In recent years, the prevalence of obesity has increased significantly worldwide. However, obesity per se should not dissuade patients from undergoing shoulder surgery under interscalene block [7]. Interscalene brachial plexus block is associated with greater reductions in FVC and FEV1 in obese participants undergoing shoulder surgery compared to normal weight participants [8]. No time (30 minutes x PACU) nor position (sitting x supine) affected this relationship [8]. Despite these changes, obesity was not associated with increased symptoms or clinical respiratory events. In the present case, no postoperative clinical changes were observed in the PACU. Phrenic nerve paralysis is a common complication in interscalene brachial plexus block. This complication is often ignored by most anesthesiologists because no clinical symptoms occur in patients who have no underlying lung disease. In patients with a BMI≥30 kg/m2 undergoing arthroscopic shoulder surgery, diaphragmatic paralysis is associated with dyspnea, occurrence of episodes of hypoxia and failure of the outpatient procedure [9]. Interscalene block with high volume and also, in smaller extension, low interscalene block volume were found to be responsible for diaphragmatic paralysis [9]. The patient in this case had a BMI=29.3 kg/m2, a little lower than that recommended by other papers, and likewise, no clinical change in respiratory parameters was observed.
Conclusion
In obese patients who have difficulty performing the block in lateral decubitus, the use of the posterior access to the brachial plexus and in the sitting position is comfortable and safe for the patient.

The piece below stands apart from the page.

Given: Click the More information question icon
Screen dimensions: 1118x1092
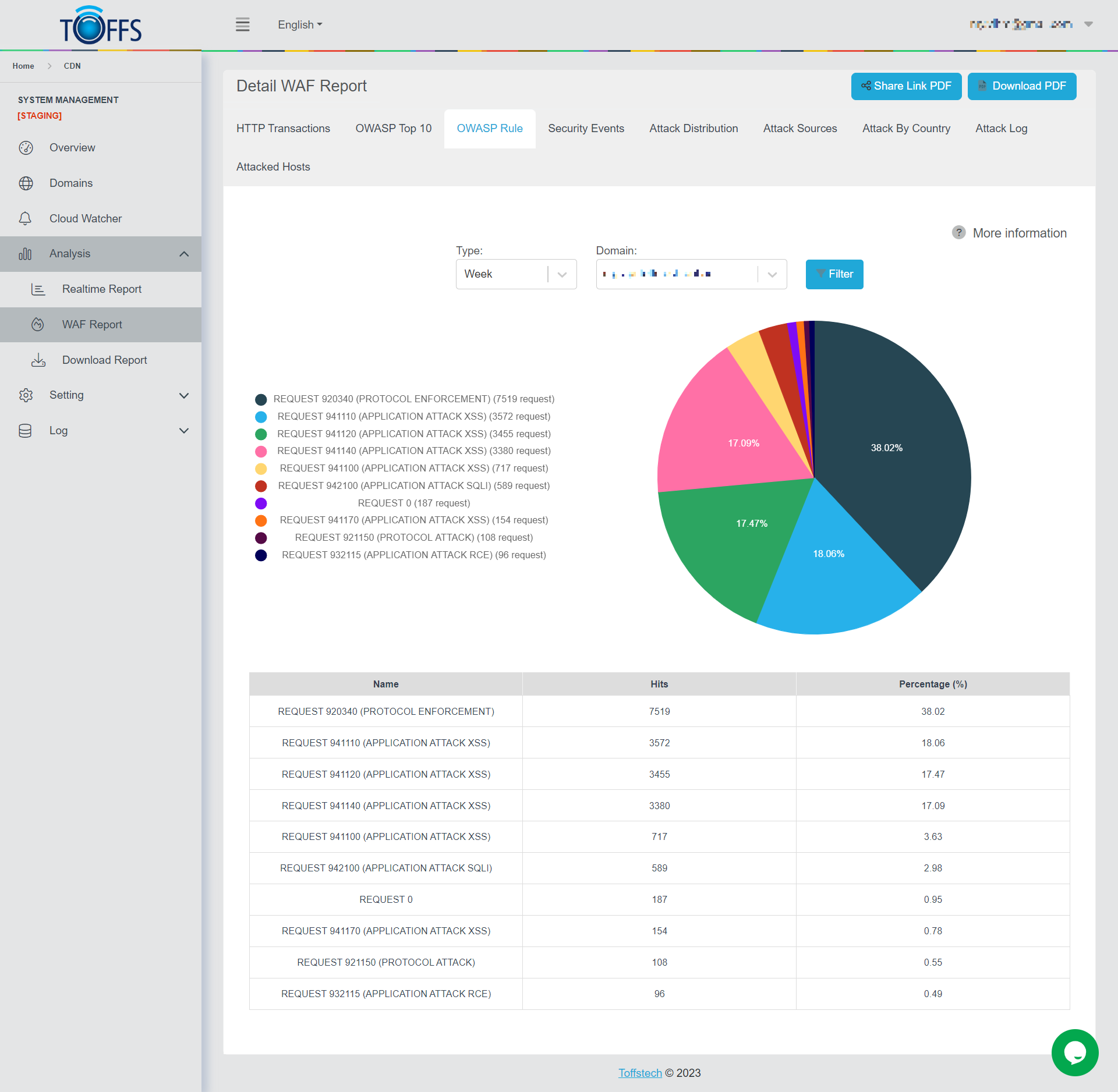Looking at the screenshot, I should tap(958, 233).
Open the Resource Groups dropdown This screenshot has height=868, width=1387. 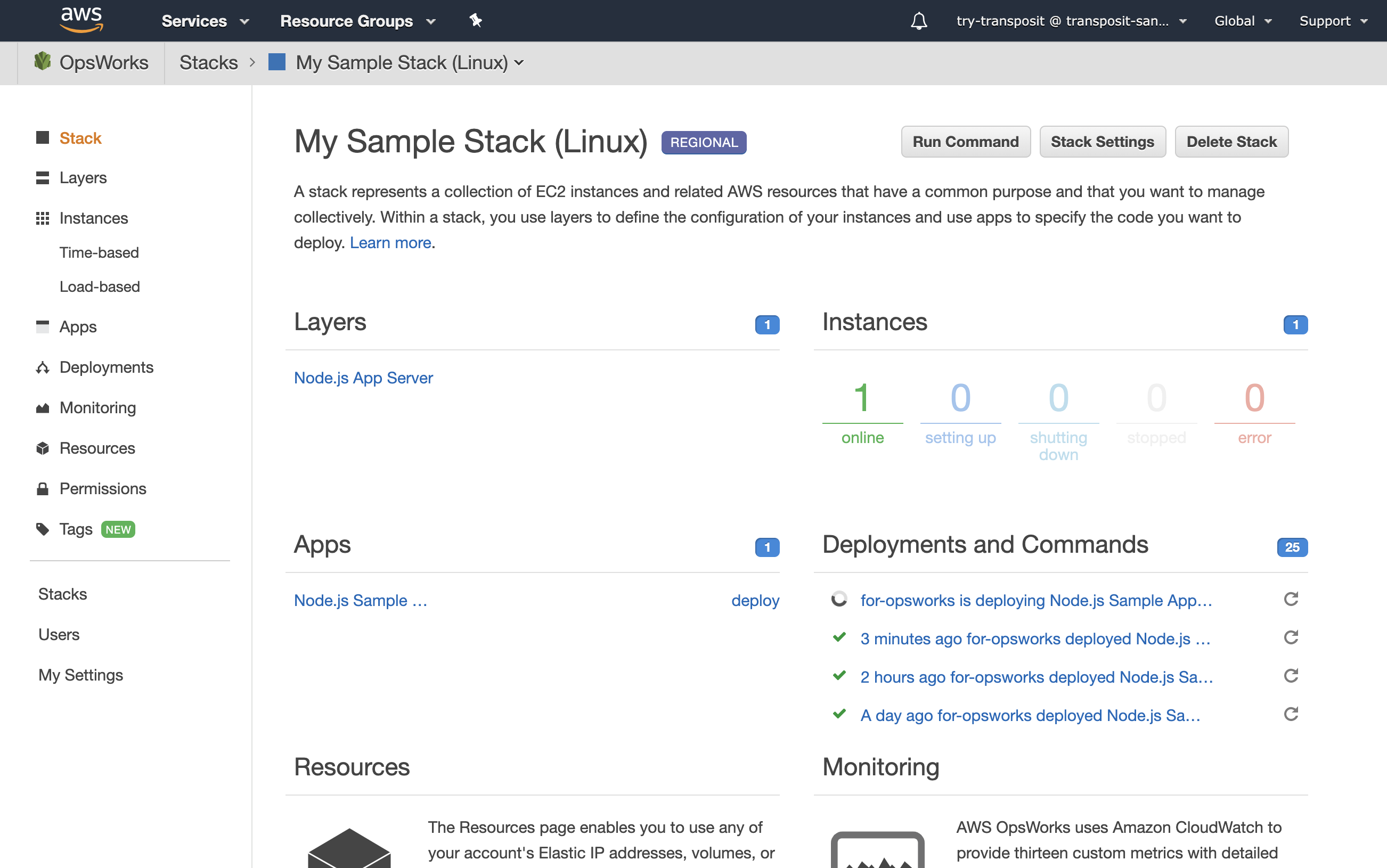click(357, 21)
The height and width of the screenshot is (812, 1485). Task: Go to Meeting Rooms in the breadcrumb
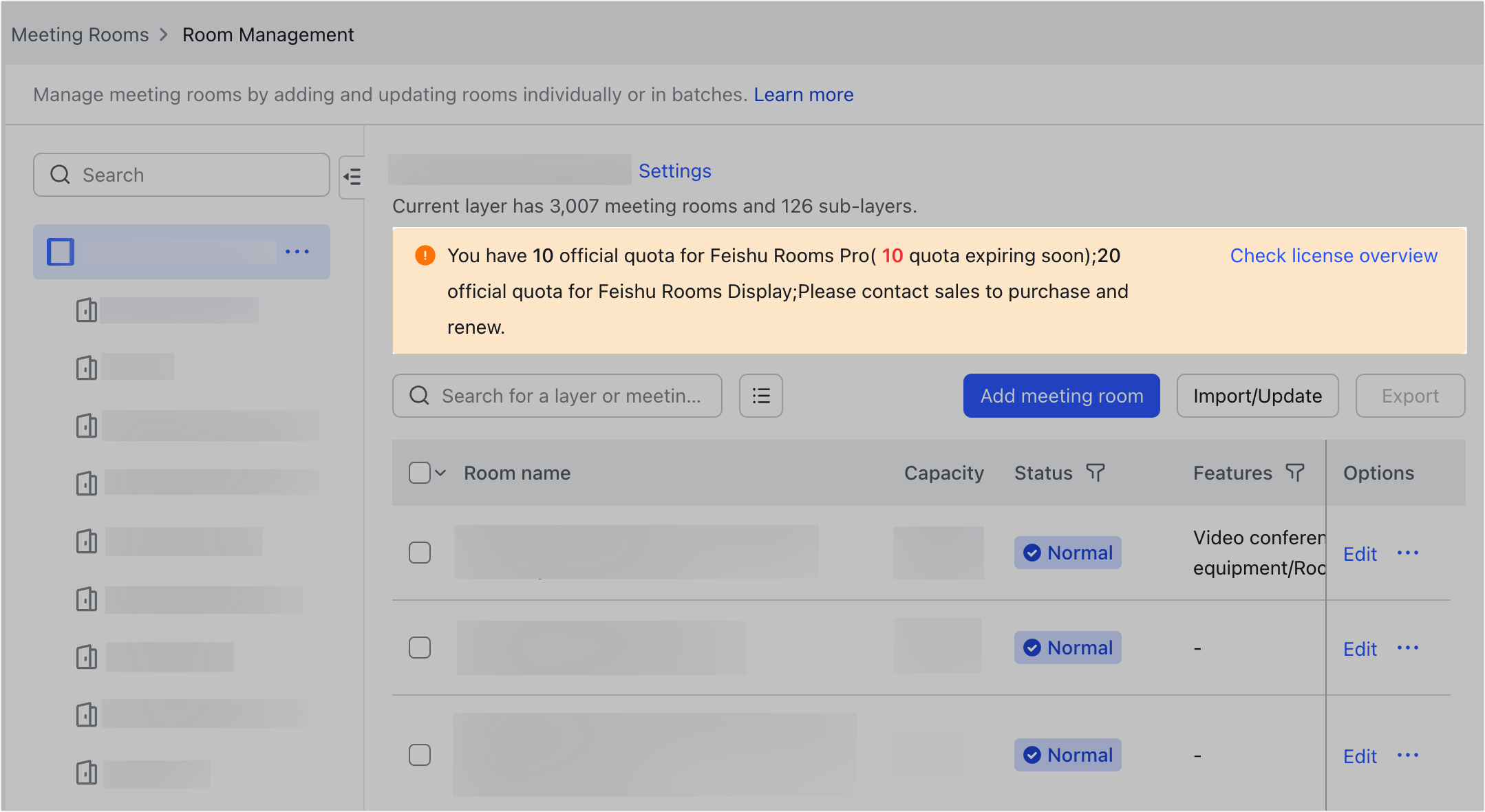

This case report showed that posterior brachial plexus block with the use of neurostimulator, in hospitals where the use of ultrasound is not routine, proved to be a comfortable technique for the patient in the sitting position, easy to perform (spinous processes easily identifiable), and associated with general anesthesia for a patient in a beach chair, proved to be safe and effective. The use of local anesthetic (S75:R25) provided analgesia for 20 hours without side effects due to excessive use of opioids, such as nausea and vomiting, respiratory depression and intense itching.